====== TASK INPUT

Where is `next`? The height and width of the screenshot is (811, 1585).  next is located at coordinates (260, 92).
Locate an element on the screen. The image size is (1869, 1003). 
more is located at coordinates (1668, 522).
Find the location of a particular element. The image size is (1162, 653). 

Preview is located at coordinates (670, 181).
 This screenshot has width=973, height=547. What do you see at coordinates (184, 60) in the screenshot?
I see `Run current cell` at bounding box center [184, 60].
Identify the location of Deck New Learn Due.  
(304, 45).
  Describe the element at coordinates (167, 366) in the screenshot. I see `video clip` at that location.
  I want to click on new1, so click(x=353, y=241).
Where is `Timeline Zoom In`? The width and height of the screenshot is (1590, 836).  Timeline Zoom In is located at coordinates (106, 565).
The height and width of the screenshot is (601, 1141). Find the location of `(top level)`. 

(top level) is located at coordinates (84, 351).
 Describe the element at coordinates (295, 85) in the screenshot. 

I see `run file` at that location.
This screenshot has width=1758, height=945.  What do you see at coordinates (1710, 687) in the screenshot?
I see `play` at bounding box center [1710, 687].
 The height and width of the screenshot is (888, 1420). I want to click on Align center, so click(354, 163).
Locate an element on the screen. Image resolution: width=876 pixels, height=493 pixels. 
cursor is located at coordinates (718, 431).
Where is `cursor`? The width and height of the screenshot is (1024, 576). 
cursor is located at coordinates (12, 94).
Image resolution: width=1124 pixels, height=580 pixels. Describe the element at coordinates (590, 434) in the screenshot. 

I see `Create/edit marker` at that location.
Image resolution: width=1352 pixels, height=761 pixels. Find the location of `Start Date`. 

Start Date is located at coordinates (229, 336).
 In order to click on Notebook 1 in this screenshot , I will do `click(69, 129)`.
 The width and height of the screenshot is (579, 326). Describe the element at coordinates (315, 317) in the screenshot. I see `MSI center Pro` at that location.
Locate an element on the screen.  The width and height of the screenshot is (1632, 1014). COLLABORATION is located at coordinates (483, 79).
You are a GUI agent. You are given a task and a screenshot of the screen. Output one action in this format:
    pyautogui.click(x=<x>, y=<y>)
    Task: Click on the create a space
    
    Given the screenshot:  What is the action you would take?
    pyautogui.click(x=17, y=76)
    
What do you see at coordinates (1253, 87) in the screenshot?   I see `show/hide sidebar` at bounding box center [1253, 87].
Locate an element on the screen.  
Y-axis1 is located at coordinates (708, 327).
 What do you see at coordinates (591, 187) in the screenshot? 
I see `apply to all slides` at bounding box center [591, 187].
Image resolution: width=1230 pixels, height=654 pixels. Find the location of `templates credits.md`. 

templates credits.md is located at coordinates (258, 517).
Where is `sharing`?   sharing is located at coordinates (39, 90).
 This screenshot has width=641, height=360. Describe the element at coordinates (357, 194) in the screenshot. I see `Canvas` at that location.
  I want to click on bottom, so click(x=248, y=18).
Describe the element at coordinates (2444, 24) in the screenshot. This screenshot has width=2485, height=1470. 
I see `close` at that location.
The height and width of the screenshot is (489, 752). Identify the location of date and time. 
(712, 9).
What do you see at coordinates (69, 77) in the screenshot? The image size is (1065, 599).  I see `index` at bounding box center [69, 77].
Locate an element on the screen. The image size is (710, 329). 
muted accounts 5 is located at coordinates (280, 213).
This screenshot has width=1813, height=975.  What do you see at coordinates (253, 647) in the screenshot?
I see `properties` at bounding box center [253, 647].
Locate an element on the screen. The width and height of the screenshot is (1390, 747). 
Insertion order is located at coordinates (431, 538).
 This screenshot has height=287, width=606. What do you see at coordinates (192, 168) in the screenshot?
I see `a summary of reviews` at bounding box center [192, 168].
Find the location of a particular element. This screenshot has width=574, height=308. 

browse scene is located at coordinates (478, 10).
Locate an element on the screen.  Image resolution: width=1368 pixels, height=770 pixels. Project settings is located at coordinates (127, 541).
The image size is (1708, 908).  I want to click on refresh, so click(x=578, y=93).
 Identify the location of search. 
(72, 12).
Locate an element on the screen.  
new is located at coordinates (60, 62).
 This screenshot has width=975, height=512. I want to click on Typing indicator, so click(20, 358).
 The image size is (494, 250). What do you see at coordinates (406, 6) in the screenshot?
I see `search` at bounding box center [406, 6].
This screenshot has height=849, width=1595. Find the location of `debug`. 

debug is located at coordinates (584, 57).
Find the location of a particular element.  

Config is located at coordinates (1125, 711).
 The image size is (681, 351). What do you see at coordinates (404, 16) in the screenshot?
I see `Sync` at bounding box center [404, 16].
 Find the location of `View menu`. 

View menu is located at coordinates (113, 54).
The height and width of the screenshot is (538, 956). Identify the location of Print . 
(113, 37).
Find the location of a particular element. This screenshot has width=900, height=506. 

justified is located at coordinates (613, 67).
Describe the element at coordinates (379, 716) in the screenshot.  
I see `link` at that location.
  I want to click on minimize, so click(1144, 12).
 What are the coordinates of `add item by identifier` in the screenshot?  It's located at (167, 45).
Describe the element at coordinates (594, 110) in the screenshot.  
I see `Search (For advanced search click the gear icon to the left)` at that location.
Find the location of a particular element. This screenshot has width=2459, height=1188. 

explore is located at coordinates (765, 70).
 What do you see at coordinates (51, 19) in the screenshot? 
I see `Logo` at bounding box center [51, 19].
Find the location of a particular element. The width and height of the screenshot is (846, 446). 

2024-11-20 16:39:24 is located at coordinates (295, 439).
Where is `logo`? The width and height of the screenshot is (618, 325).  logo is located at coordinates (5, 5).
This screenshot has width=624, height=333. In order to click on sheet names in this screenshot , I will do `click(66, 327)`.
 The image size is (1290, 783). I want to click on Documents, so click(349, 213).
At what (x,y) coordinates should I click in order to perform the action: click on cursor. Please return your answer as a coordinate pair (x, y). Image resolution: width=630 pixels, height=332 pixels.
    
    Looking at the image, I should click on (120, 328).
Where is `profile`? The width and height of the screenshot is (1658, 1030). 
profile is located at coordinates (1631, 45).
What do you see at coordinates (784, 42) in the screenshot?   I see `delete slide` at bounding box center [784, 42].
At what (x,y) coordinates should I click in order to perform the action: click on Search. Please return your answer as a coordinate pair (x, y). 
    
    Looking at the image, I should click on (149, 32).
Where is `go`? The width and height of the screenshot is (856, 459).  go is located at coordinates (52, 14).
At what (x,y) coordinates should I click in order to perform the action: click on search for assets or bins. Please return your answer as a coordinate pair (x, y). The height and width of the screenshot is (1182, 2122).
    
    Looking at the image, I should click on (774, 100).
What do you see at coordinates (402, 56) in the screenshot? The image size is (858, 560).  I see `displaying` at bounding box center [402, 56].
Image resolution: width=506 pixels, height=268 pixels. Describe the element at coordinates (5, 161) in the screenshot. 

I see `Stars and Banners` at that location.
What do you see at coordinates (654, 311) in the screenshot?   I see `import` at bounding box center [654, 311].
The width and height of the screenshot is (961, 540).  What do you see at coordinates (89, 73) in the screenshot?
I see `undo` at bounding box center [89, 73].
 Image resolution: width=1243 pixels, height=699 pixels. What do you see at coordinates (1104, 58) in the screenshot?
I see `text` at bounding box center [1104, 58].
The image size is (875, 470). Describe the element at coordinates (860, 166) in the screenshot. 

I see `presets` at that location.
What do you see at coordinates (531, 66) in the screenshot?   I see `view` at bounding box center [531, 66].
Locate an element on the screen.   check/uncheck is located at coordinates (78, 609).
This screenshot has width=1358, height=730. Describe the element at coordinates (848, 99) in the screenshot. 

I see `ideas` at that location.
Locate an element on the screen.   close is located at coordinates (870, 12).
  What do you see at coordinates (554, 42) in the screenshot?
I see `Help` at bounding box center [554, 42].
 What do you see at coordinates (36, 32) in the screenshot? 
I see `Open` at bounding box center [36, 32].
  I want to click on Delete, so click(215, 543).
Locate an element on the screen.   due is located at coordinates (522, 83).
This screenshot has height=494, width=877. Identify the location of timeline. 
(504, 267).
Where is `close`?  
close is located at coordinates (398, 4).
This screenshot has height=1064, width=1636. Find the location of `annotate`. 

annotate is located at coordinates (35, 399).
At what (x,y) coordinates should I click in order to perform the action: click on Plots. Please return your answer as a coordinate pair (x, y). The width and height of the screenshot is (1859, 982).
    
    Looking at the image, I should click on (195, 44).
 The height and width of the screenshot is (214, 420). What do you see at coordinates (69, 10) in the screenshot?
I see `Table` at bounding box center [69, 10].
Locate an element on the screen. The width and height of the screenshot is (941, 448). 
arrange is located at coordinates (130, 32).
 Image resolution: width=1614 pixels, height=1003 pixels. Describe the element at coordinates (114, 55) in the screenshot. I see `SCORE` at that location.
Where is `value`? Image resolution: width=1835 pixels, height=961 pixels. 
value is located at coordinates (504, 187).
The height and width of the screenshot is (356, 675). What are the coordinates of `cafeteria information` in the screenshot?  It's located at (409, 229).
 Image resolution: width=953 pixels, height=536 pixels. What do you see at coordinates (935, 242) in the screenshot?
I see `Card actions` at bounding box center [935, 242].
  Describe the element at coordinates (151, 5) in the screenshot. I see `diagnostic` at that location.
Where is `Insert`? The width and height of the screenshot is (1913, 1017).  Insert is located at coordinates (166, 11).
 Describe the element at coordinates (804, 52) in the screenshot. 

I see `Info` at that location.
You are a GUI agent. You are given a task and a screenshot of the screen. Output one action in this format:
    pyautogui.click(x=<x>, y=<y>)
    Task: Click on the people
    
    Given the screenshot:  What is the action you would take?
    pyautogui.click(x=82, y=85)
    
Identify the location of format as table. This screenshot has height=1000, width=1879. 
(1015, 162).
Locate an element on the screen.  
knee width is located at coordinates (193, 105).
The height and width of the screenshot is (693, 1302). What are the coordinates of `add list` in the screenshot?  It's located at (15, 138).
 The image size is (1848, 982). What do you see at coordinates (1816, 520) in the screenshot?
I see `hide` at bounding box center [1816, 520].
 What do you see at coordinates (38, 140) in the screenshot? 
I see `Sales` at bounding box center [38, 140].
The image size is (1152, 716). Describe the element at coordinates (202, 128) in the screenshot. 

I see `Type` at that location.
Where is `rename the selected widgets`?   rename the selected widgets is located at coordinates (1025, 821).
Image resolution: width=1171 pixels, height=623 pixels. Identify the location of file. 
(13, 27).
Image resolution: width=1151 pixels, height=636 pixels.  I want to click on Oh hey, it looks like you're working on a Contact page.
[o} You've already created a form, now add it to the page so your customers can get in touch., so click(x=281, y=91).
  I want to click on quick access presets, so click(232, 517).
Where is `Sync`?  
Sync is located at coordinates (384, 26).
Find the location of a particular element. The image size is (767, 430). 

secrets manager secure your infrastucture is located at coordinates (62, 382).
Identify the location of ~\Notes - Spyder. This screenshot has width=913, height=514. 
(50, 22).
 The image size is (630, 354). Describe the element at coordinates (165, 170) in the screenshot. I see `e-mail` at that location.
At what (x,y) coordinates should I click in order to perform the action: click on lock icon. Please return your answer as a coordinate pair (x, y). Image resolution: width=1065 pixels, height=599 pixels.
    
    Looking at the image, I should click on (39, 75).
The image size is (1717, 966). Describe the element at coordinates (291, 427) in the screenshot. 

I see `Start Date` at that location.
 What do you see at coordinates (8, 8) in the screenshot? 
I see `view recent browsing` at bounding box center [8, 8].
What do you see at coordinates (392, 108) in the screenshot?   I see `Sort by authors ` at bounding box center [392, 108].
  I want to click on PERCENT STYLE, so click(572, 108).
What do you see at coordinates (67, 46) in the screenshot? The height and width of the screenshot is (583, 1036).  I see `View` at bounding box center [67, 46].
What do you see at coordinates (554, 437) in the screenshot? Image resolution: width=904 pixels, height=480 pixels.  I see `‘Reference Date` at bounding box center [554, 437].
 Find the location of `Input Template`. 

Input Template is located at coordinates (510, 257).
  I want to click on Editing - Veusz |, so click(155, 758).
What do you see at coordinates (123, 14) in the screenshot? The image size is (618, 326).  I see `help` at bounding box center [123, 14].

============

Update the records from the line with "Identify the location of format" to the line with "secrets manager secure", replacing "Image resolution" with "Screen resolution" and leaving everything else unchanged. Give back only those lines.

**PROBLEM SOLUTION**
Identify the location of format as table. This screenshot has height=1000, width=1879. 
(1015, 162).
Locate an element on the screen.  
knee width is located at coordinates (193, 105).
The height and width of the screenshot is (693, 1302). What are the coordinates of `add list` in the screenshot?  It's located at (15, 138).
 The image size is (1848, 982). What do you see at coordinates (1816, 520) in the screenshot?
I see `hide` at bounding box center [1816, 520].
 What do you see at coordinates (38, 140) in the screenshot? 
I see `Sales` at bounding box center [38, 140].
The image size is (1152, 716). Describe the element at coordinates (202, 128) in the screenshot. 

I see `Type` at that location.
Where is `rename the selected widgets`?   rename the selected widgets is located at coordinates (1025, 821).
Screen resolution: width=1171 pixels, height=623 pixels. Identify the location of file. 
(13, 27).
Screen resolution: width=1151 pixels, height=636 pixels.  I want to click on Oh hey, it looks like you're working on a Contact page.
[o} You've already created a form, now add it to the page so your customers can get in touch., so click(x=281, y=91).
  I want to click on quick access presets, so click(232, 517).
Where is `Sync`?  
Sync is located at coordinates (384, 26).
Find the location of a particular element. The image size is (767, 430). 

secrets manager secure your infrastucture is located at coordinates (62, 382).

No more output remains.